Also HS reset is at col1 row8 (and confusingly) the left diag button on the coin door. Check that none of the other switches in col1 are stuck closed. Slam tilt, ball roll tilt and especially the coin-drop leaf switches short out on diode legs or get stuck closed in some other way, jammed on the white plastic wheels that the wireform moves when the coin passes by...

You save settings by pressing credit (start button) to change the stored value up/down and then use advance with the toggle set to UP TO advance all the way through the other settings past the last one. On most games it will go to ‘attract mode’ after it wraps around past the final setting. If it goes back to setting 01 (the audits I believe) then you can turn it off. Wait a couple of seconds, switch it back on and check that the setting is retained. If the game goes into setup mode 04 again when switched on, then its probably CMOS Ram on the MPU (IC15 I believe from memory haha) or batteries which is a whole other issue. Sometimes switching off/on quickly with firepower will get it into ‘attract mode’ and you can credit up with the coin-drop switches (if needed) and start a game.

Sorry for the long post, I didn’t start out intending to write a novel.

Best of luck. Firepower is a really fun game once everything is working. Steve Ritchie rules!

-Richard

#28 3 years ago

OK so the start button is good.

Check the ball trough switches are closing when the balls are over them. You can use the switch matrix diag mode now and the closed switches will flash on the display with a beep for each switch closed. You need to figure out how to move between the display test/switch test/coil test etc.

As I said previously 51,58,57 (L,C,R) should be the only switches closed which is what the MPU should see in order to be able to game start. If the wiring is correct... and the switches are working, and no other switches in the cols 7 & 8 are stuck closed or wired up wrong. Diodes need to be in correct orientation and good. A complete PITA.

Sometimes the leaf switch needs adjusting very slightly - so it’s closed with ball there and open otherwise. You may need to prop up the playfield slightly on a wood block or some other non-metal support to achieve this.

Finally clean the switch contacts with a business card or folded paper... By placing it between the switch contacts, pressing the switch closed and pulling the card out. Crud on the paper shows you are cleaning the contacts. Never file switch contacts or use sandpaper, as that ruins the leaf switch for good.

#35 3 years ago
Quoted from RC_like_the_cola:

I've tested each switch that share a column or row with 58 (center ball trough) and they all work.

◆ RECORDS PROVIDED:

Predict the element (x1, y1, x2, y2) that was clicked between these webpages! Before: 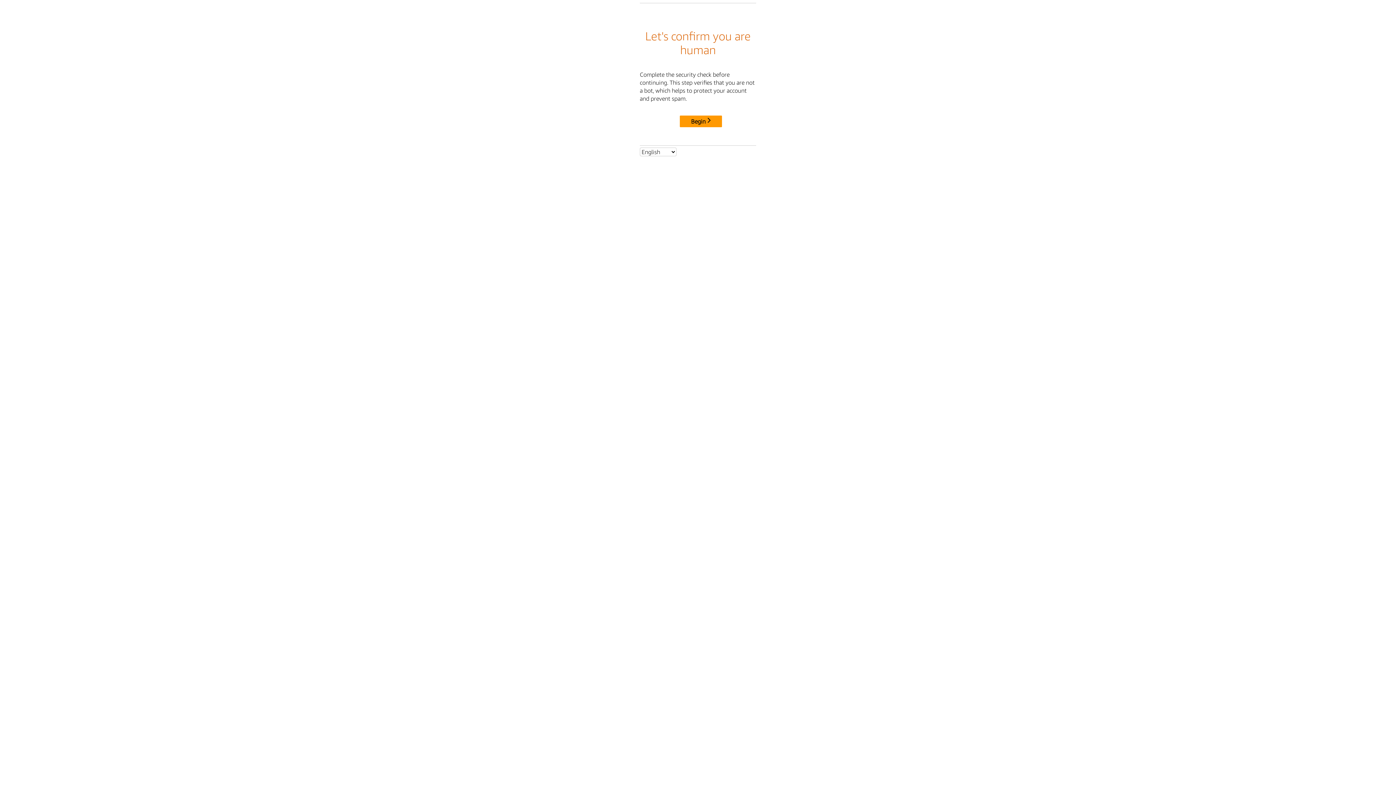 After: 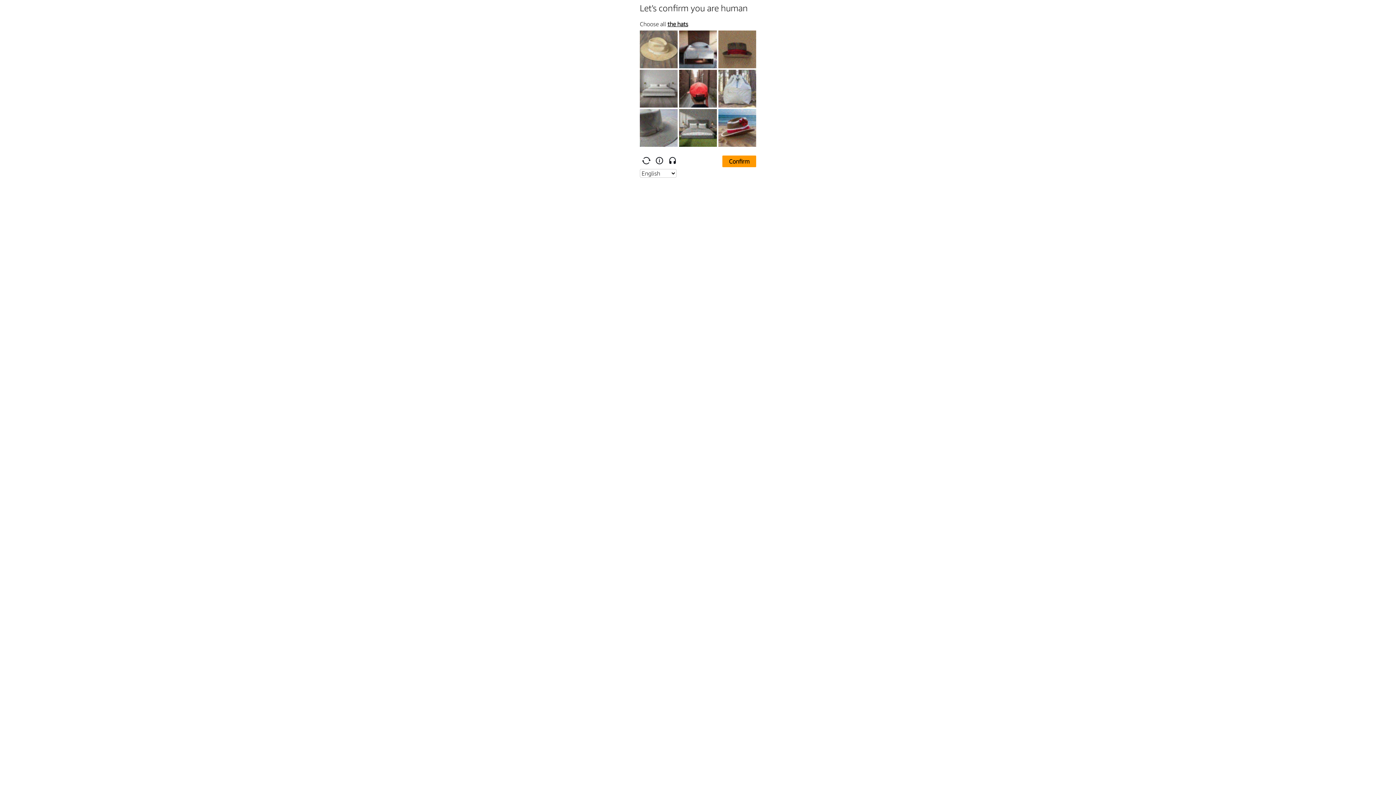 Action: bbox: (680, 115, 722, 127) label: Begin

...

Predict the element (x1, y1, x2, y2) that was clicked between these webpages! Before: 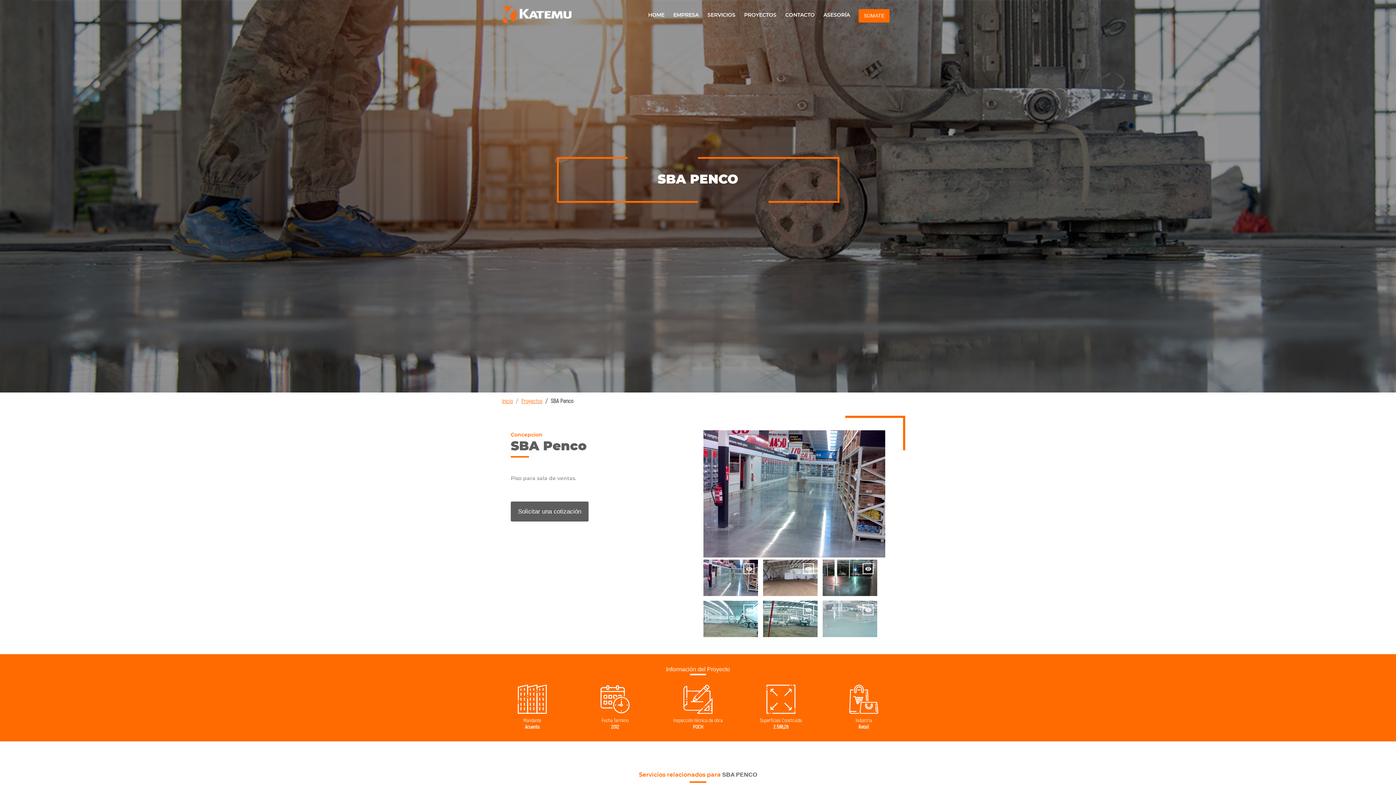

* * *

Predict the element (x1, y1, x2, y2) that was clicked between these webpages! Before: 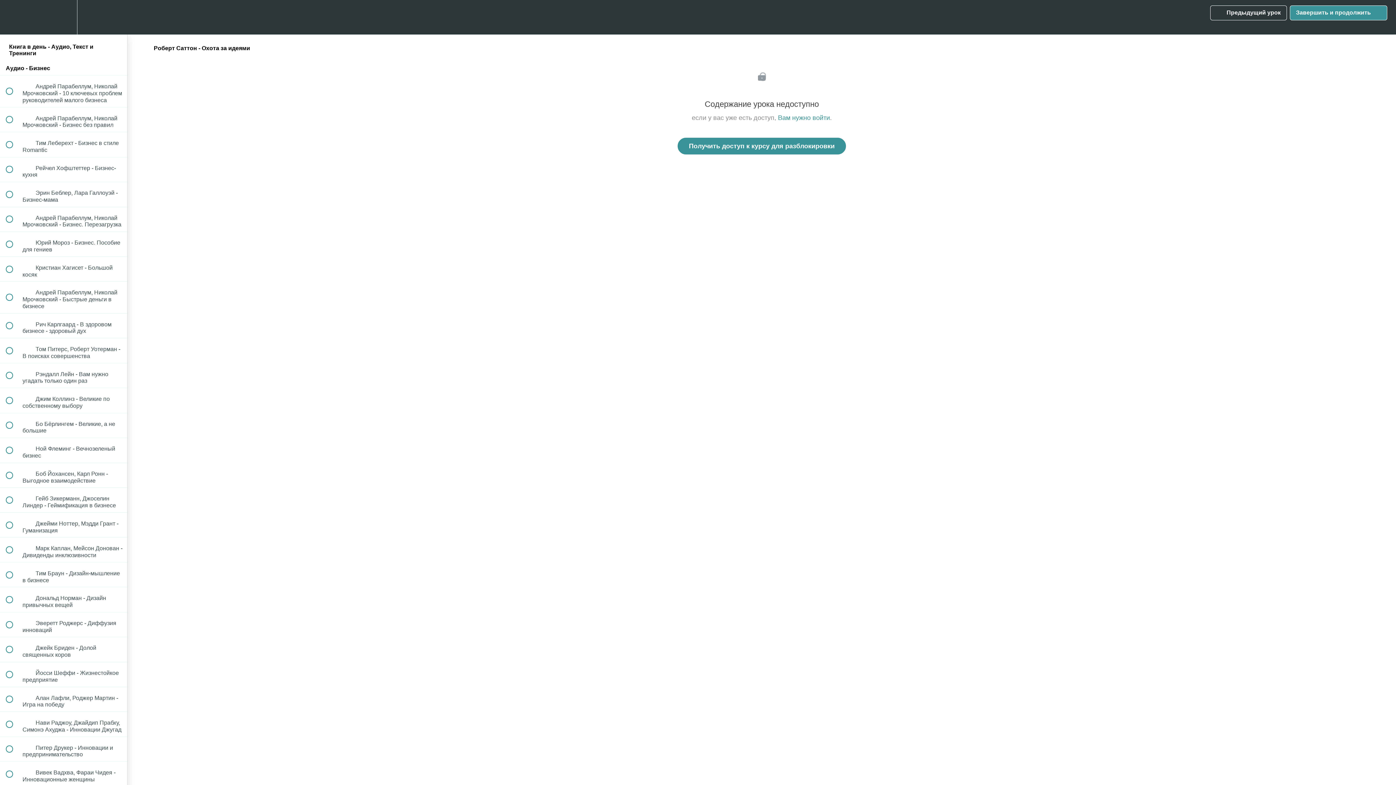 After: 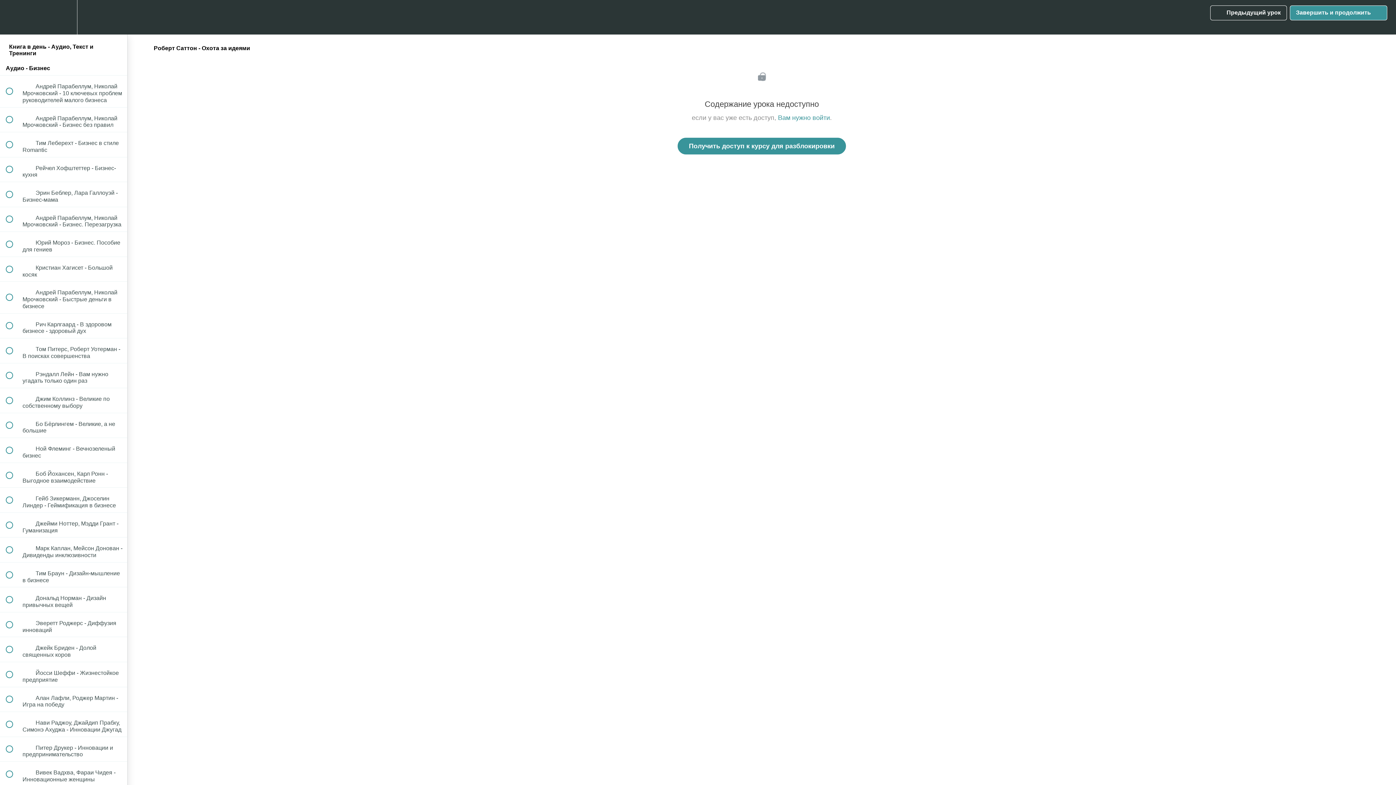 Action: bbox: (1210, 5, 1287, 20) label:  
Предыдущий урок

◆ TO DO:
Answer these questions about the pinball repair thread above.
(a) Besides col1 row8, where is the HS reset located?
(b) Which switches should be the only ones closed for the MPU to start a game?
(c) What does the thread recommend using to clean switch contacts?

◆ FULL ANSWER:
(a) On the left diag button on the coin door.
(b) Switches 51, 58 and 57 (L, C, R).
(c) A business card or folded paper.